Aufgabenstellungen ▸
1. Fassen Sie den Text über die Protestaktion in Hagen in zwei Sätzen zusammen.
2. Prüfen Sie, ob die folgenden Aussagen mit dem Text über die Protestaktion in Hagen übereinstimmen. Antworten Sie jeweils mit Ja oder Nein und zitieren Sie die entscheidenden Worte des Textes wörtlich: (a) Die Schülerin lernt ohne Wissen ihrer Eltern vor dem Schulgebäude. (b) Auch die Schulaufsicht hat sich in den Fall eingeschaltet. (c) Laut der Schulleiterin werden die Hygieneregeln an der Schule vollständig eingehalten.
3. Schreiben Sie den Text über die Protestaktion in Hagen im Anschluss an seinen letzten Satz weiter.

Textauswahl ▸

-------------------------

HAGEN. Die Schule kann ihr nicht garantieren, dass sie sich im Klassenraum nicht mit Corona infiziert. „Wir können die vorgeschriebenen Hygieneregeln an unserer Schule gar nicht einhalten“, sagt die Schulleiterin. Eine 13-jährige Schülerin sitzt deshalb – mit Einverständnis der Eltern – bei eisigen Temperaturen vor dem Schulgebäude, um zu lernen. Die Protestaktion hat jetzt das Jugendamt und die Bezirksregierung auf den Plan gerufen, wie die „Westfalenpost“ berichtet: Den Eltern wird jetzt mit Inobhutnahme des Teenagers gedroht. Auch die Schulaufsicht hat sich eingeschaltet.

-------------------------

Datenauszüge ▸
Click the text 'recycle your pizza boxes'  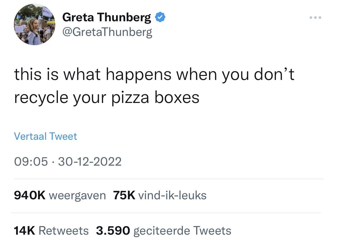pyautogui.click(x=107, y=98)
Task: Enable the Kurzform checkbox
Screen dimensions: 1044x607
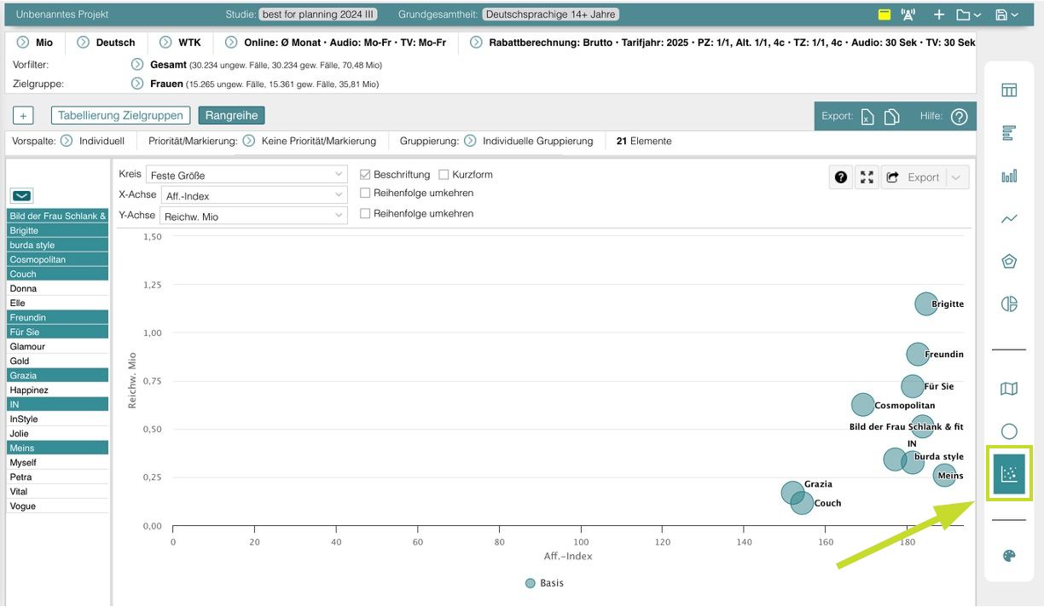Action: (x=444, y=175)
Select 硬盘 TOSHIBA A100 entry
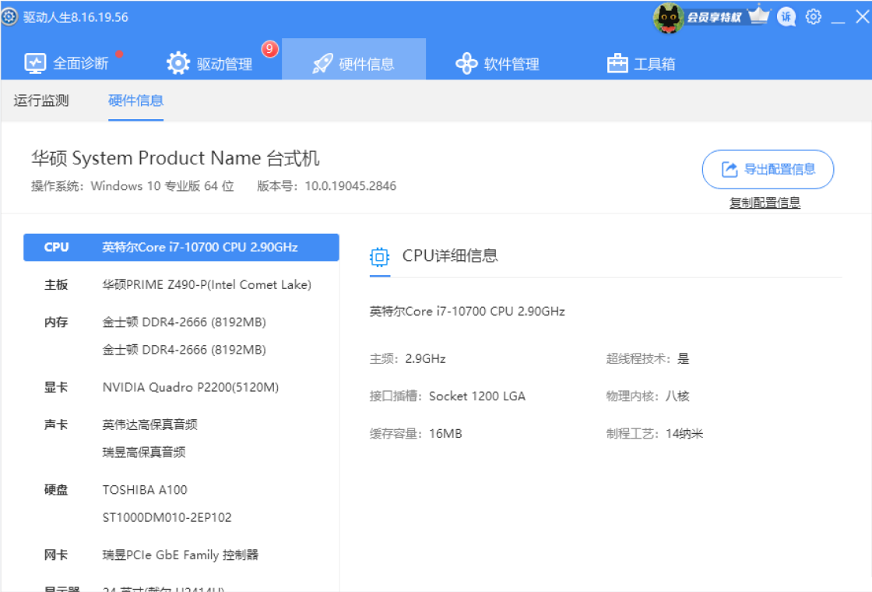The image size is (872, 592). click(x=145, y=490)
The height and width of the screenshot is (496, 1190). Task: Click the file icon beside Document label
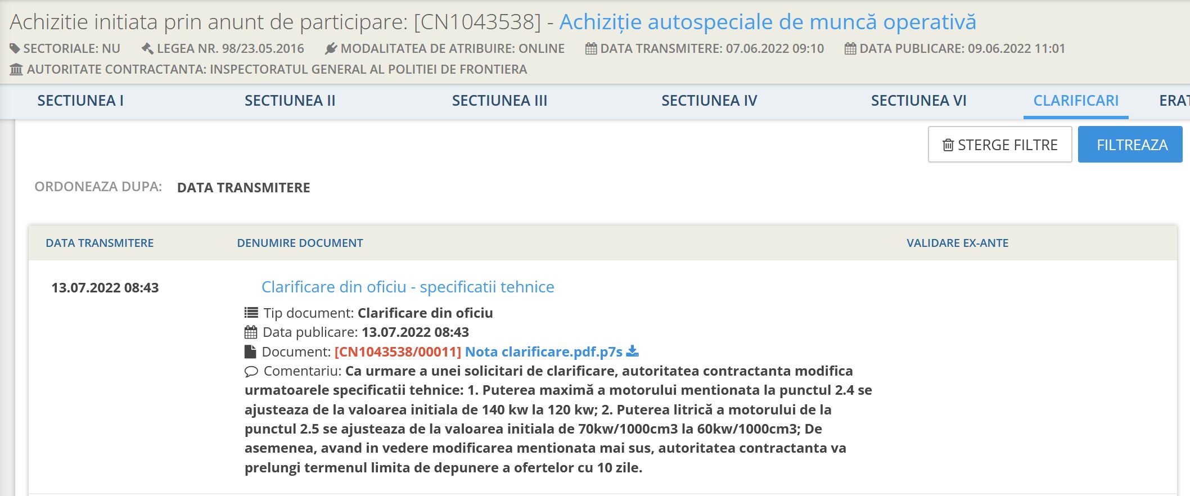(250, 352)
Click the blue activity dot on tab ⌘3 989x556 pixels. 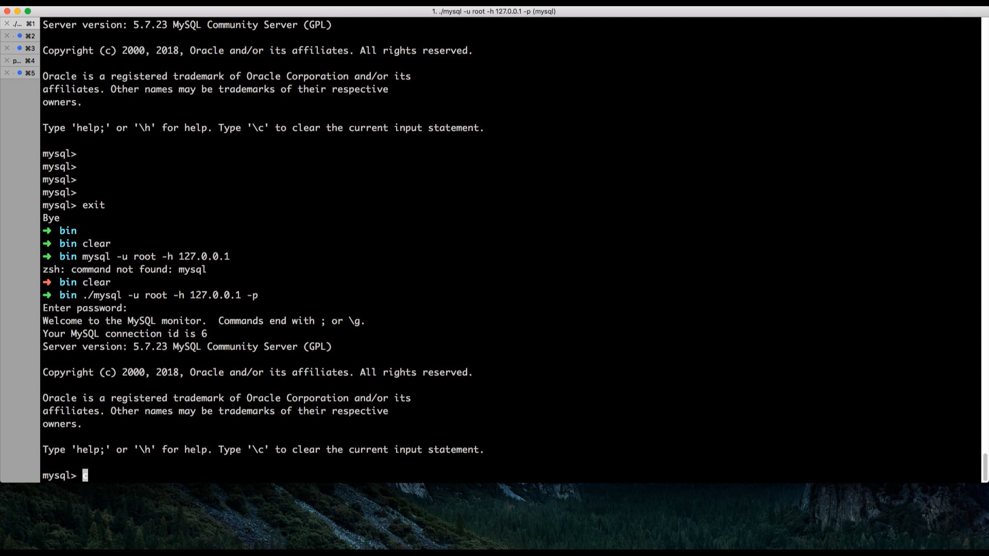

-------------------------

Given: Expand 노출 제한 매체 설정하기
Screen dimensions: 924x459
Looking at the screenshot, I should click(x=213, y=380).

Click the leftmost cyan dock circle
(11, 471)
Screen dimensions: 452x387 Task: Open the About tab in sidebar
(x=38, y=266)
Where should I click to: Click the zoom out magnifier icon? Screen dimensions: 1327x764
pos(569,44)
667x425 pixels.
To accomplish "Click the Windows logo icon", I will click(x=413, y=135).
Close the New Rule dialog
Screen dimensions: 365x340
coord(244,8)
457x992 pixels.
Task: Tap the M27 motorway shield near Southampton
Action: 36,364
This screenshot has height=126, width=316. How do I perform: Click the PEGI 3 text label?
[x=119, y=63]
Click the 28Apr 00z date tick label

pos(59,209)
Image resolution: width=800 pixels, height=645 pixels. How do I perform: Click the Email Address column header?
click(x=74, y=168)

-------------------------

Antworten je Aufgabe ▸
1. Weil die Schule die vorgeschriebenen Hygieneregeln nach Aussage der Schulleiterin nicht einhalten kann, lernt eine 13-jährige Schülerin mit Einverständnis der Eltern bei eisigen Temperaturen vor dem Schulgebäude. Die Protestaktion hat das Jugendamt und die Bezirksregierung auf den Plan gerufen, den Eltern wird mit der Inobhutnahme der Schülerin gedroht, und auch die Schulaufsicht hat sich eingeschaltet.

2.
(a) Nein: „mit Einverständnis der Eltern“
(b) Ja: „Auch die Schulaufsicht hat sich eingeschaltet.“
(c) Nein: „Wir können die vorgeschriebenen Hygieneregeln an unserer Schule gar nicht einhalten“

3.
Mit der Entschlossenheit der Klimaaktivistin Greta Thunberg sitzt das Mädchen auf dem Schulhof vor dem Eingang zur Hagener Heinrich-Heine-Realschule. Es versteht die Aktion als Protest gegen eine Schulpolitik, die augenscheinlich die Durchseuchung der Schülerschaft in Kauf nimmt, ohne sich um vulnerable Kinder und Jugendliche zu kümmern. „Ich halte mich an alle Hygieneregeln. Es gibt viele Kinder wie mich. Aber es gibt auch solche, die sind nicht geimpft und halten sich nicht an die Regeln. Und mit denen setze ich mich nicht mehr zusammen in einen Raum“, sagt die Schülerin, die als Risikopatientin gilt. Formal könnte sie sich aufgrund ihrer Vorerkrankung vom Präsenzunterricht befreien lassen. Nur: Dann hätte sie keinen Anspruch auf Unterricht. Dem folgt sie jetzt online auf ihrem Laptop-Bildschirm draußen vor dem Schulgebäude.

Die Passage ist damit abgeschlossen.